Jope should also have a half chance of quietening the grumbles about Unilever’s supposed obsession with seeking purpose in mayonnaise and suchlike. Come on, it’s the wrong complaint. Modern consumers, if not grizzly fund managers, expect brands to have a view on issues like food waste. Unilever’s problem isn’t “purpose” or “sustainability”; it’s the failure to convert those credentials into superior profits in the way that, say, Nestlé does.

Still, that entire debate looks trivial compared to what’s coming down the track – a serious bout of input cost inflation. In recent years, €100m-€200m has been the annual norm at Unilever, the sort of sum that can be lost in the wash of regular efficiency programmes. Now it’s staring at €3.5bn for 2022. Cue a warning that the whole lot can’t be recovered from consumers and that operating profit margins will fall to 16%-17%, from 18.4% in 2021. The already-abandoned target of 20% now feels distant.

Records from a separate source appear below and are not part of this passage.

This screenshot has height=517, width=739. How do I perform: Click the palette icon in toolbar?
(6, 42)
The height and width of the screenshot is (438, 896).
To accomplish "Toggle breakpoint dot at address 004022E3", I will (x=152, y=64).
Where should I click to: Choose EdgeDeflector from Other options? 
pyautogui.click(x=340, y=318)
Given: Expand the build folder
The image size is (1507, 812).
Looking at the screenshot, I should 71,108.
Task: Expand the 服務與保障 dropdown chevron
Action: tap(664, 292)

The real test for Jope, then, is his ability to ensure a hiccup on margins doesn’t turn into something worse. The “bulk” will be recovered in 2023, he says, and the rest in 2024. That’s not quite a precise target, but it’s close to being one. And, since Unilever has been around the input inflation track in 2008 and 2011, the company ought to have a reasonably clear view of what’s achievable.

One assumes Jope will survive to lead the fight because the GSK mistake belonged to the entire board, especially invisible chairman Nils Andersen. The delivery of operational targets, on the other hand, is obviously the executives’ responsibility. Investors will tolerate some temporary margin erosion in exceptional circumstances, but any diversion from the new virtuous path of day to day predictability would risk another uproar. Keep things boring.